P6.7 A case study of a well-documented tornadic thunderstorm in the San Joaquin Valley, California

Wednesday, 13 September 2000
Theodore B. Schlaepfer, San Francisco State Univ., San Francisco, CA; and J. P. Monteverdi

This study documents a right-moving supercell thunderstorm that occurred on November 22, 1996 in the central San Joaquin Valley of California. The storm spawned two mesocyclone-induced tornadoes (F0 and F1) at the Lemoore Naval Air Station, hail up to 2 1/2 inches in diameter and caused extensive damage to property and agricultural interests in the area. The documentation of this storm is unique because this study is the first of a right-moving supercell in California for which WSR 88D, high-resolution satellite and photographic evidence were available. Previous studies of California tornadic storms often were inferential and conclusions about storm nature were made on the bases of a consideration of shear and buoyancy combinations alone.

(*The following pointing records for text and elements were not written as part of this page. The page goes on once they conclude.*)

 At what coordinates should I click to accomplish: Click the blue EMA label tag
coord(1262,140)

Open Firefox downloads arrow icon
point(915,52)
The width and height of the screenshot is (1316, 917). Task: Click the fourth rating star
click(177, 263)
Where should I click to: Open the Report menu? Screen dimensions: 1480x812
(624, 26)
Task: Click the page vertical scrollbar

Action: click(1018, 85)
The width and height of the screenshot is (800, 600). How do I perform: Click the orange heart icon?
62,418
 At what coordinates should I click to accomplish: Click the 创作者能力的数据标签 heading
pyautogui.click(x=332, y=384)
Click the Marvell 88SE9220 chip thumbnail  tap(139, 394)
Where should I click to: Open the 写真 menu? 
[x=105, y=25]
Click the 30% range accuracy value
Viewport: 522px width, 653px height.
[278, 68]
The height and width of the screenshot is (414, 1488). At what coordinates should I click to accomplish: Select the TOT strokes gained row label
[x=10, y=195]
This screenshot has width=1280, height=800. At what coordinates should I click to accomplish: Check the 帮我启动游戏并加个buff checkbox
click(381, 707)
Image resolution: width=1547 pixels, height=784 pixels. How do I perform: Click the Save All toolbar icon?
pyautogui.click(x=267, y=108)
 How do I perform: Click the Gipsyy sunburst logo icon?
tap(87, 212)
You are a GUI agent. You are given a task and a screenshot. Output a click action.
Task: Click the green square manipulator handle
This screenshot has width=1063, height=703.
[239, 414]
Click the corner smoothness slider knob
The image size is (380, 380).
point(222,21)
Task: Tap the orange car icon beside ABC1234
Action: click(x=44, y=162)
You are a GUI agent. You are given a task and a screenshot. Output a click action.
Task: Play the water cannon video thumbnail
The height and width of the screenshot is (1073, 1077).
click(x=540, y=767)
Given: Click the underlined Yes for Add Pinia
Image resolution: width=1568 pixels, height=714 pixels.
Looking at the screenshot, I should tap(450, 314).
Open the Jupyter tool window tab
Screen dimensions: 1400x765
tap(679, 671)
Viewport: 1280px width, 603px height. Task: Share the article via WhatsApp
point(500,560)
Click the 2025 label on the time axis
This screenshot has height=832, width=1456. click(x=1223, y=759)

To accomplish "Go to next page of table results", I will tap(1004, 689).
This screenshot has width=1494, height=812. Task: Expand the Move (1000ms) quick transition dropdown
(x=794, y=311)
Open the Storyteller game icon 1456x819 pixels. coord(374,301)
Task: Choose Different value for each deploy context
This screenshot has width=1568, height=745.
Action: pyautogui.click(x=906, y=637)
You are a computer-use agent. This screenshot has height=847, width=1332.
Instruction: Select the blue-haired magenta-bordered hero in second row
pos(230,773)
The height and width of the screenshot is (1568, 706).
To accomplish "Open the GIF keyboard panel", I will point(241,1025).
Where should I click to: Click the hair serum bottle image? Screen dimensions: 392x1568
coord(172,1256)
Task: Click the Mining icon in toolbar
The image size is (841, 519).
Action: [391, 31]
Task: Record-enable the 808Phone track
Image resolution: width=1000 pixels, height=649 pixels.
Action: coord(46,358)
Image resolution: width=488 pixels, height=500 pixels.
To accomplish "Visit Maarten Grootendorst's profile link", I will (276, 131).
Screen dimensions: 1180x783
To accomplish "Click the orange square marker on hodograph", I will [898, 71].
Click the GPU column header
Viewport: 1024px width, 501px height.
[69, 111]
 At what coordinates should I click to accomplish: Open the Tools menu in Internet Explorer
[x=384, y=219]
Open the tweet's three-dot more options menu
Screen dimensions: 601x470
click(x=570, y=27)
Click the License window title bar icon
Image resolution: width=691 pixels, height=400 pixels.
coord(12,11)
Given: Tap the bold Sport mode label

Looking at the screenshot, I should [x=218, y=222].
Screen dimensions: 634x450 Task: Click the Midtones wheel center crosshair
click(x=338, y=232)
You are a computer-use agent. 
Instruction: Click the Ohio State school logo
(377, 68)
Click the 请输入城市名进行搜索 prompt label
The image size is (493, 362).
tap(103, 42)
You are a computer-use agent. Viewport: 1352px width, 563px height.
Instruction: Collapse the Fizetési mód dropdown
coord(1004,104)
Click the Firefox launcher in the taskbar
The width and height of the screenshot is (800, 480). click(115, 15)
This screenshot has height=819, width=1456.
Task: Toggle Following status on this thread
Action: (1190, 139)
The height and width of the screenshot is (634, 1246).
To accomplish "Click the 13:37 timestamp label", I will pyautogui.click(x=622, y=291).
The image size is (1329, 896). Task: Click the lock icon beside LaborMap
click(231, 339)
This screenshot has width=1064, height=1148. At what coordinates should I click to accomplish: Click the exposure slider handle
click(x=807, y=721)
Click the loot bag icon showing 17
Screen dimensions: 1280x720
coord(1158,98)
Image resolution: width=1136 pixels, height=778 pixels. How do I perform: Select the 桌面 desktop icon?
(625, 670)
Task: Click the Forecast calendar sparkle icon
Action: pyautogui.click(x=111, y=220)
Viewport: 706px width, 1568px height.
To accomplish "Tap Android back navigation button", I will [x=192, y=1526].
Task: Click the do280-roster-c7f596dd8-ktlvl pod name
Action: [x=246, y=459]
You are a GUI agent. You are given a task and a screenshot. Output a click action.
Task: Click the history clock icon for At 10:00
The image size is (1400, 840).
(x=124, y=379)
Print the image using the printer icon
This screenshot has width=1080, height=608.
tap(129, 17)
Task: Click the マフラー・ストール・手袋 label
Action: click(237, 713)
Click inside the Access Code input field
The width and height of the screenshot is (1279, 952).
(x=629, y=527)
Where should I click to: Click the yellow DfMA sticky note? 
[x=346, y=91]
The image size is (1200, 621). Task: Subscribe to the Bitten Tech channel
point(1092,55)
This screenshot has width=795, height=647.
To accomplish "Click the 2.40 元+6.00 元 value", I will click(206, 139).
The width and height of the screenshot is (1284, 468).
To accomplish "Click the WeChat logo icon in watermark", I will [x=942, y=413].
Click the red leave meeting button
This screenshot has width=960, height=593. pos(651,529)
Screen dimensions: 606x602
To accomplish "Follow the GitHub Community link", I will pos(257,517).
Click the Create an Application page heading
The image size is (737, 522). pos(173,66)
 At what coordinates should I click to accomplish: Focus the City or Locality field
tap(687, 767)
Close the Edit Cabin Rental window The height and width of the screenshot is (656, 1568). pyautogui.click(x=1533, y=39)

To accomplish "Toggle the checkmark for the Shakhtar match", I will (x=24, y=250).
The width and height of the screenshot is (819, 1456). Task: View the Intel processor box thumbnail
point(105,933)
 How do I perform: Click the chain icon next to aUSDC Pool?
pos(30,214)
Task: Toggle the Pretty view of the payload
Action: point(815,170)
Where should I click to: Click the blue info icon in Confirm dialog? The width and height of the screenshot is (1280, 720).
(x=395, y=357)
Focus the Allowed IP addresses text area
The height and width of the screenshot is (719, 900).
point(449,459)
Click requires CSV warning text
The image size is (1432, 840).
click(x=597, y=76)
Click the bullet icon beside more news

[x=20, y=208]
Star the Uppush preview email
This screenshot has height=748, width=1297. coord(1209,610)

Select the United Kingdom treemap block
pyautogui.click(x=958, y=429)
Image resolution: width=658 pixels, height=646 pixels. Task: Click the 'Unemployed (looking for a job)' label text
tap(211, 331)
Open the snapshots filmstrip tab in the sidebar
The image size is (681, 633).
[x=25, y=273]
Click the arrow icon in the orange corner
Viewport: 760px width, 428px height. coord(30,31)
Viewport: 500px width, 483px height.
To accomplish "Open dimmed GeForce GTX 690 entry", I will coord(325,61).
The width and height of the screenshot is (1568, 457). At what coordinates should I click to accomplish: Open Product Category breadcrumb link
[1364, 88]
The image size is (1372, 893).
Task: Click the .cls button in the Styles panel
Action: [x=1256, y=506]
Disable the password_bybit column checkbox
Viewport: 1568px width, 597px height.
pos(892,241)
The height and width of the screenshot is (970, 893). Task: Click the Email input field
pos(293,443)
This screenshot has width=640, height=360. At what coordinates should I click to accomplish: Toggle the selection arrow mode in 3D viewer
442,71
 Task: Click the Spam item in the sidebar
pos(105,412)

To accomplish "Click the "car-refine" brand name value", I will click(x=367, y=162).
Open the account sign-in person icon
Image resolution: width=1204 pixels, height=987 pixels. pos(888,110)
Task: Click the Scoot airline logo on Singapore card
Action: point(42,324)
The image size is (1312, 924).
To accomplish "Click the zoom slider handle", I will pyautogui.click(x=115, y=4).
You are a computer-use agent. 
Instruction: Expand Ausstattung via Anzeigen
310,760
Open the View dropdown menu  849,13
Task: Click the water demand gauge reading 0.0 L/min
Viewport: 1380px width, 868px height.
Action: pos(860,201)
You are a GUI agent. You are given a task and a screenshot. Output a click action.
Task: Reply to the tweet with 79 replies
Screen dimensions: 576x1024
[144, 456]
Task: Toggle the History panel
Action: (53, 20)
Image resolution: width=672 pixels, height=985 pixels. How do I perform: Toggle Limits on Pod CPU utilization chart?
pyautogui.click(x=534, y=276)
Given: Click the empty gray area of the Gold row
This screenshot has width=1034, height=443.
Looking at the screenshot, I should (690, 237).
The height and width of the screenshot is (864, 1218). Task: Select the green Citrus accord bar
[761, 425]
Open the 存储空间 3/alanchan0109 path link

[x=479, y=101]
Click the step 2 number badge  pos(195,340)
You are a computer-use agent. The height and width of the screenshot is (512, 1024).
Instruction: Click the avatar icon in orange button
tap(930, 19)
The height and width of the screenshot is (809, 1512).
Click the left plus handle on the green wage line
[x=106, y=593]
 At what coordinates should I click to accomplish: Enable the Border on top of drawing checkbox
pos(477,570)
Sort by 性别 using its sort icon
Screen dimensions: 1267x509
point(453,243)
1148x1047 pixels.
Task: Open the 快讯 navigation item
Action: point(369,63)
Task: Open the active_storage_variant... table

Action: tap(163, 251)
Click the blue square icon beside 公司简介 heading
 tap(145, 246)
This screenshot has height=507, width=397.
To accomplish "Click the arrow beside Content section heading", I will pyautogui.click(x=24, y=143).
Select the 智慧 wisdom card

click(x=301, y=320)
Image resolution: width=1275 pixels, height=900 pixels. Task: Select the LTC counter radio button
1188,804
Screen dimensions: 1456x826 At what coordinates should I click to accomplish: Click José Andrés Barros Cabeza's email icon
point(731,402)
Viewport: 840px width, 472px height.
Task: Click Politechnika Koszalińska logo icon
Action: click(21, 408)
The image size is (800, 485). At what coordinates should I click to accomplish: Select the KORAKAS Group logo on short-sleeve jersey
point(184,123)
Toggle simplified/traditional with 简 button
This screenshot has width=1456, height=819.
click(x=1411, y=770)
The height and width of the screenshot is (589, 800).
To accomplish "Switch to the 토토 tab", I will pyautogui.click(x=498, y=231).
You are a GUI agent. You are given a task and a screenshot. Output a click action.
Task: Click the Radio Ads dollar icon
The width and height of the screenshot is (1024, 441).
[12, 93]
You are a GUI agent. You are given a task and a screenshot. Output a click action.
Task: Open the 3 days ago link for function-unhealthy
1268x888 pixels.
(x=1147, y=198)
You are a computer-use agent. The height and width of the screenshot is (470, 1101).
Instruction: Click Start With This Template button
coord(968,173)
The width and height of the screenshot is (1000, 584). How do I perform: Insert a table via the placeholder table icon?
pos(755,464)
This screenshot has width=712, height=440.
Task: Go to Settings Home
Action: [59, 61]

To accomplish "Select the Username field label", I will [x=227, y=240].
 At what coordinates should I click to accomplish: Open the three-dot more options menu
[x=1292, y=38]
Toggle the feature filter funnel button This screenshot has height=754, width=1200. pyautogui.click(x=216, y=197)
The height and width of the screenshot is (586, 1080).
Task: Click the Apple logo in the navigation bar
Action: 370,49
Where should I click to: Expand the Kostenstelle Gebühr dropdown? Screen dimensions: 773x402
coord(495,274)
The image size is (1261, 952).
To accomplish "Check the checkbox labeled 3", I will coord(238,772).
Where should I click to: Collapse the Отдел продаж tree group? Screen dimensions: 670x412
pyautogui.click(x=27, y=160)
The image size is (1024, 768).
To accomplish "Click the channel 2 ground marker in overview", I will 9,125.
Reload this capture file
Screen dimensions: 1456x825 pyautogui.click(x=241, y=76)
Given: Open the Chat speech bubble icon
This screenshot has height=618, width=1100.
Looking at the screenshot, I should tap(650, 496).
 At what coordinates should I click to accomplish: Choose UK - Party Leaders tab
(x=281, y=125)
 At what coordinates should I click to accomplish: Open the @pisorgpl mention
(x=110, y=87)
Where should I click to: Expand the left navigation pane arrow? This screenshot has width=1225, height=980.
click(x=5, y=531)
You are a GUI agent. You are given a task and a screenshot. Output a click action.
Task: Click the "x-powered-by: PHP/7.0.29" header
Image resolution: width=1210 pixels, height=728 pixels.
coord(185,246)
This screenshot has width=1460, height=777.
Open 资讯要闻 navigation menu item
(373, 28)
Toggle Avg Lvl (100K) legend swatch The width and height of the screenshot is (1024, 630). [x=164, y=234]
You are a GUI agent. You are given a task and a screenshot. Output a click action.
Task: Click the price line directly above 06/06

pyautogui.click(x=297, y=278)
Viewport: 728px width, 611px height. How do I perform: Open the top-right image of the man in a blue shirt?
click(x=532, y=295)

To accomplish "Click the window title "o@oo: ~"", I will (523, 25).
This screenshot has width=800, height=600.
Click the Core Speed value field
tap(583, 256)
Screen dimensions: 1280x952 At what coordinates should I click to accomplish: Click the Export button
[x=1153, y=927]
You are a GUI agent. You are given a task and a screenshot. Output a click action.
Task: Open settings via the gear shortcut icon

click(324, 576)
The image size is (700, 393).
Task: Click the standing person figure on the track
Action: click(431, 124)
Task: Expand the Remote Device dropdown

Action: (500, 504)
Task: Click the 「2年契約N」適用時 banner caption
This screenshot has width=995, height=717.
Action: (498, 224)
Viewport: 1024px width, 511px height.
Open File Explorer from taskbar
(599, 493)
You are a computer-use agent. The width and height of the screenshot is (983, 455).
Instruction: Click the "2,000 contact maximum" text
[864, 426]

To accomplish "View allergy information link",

The Lemoore storm formed ahead of the intersection of a subsynoptic trough and a lee side trough that had developed in the San Joaquin Valley. The synoptic pattern corresponded well with that observed for other tornadic storms in the Central Valley and was associated with a cold sector, low buoyancy environment. Proximity hodographs of the storm environment just before initiation showed a slight clockwise curved hodograph with accompanying veer of the wind shear vector. This veer of the wind shear vector, also observed with other supercellular-tornadic events in the valley, underscores the fact that the local low level shear environment in the Valley (often dominated by topographic channelling and related effects) is conducive for the development of right-moving supercells. Both low level and deep layer (0-6 km) positive shear, Bulk Richardson Numbers and storm relative helicities were consistent with ranges of these parameters documented for tornadic supercells elsewhere. However, as observed in previous comprehensive studies of stronger California tornadoes (i.e., those associated with F1 or larger tornado damage), both 0-1 km positive shear and 0-1 km SREH were stronger than observed with supercell tornadic storms in the Great Plains and near the upper end of the ranges suggested by previous studies in the literature.

Analyses of radar and high-resolution satellite images showed that the storm was a right moving thunderstorm at the southern end of a convective line. Although the storm resembled the "classic" paradigm for much of its life, it occasionally exhibited High-Precipitation (HP) structure. Doppler radar reflectivity data from Hanford (HNX) clearly showed a hook echo with the core greater than 65-dBZ that persisted for nearly one and a half-hours. Cross-sectional reflectivity analysis through the supercell showed the presence of a BWER while a cross-section analysis of storm relative wind velocities displayed the presence of a velocity couplet just prior the development of the first F0 tornado. Wind velocity data analysis at a half-degree tilt displayed a velocity couplet with gate-to-gate shear exceeding 32 knots within the mesocyclone during the occurrence of the F1 tornado. The development of this tornadic supercell highlighted the significance of the very large topographically induced low-level wind shear (0-1 km) in contributing towards the development of F1 and stronger mesocyclone induced tornadoes in California's Central Valley.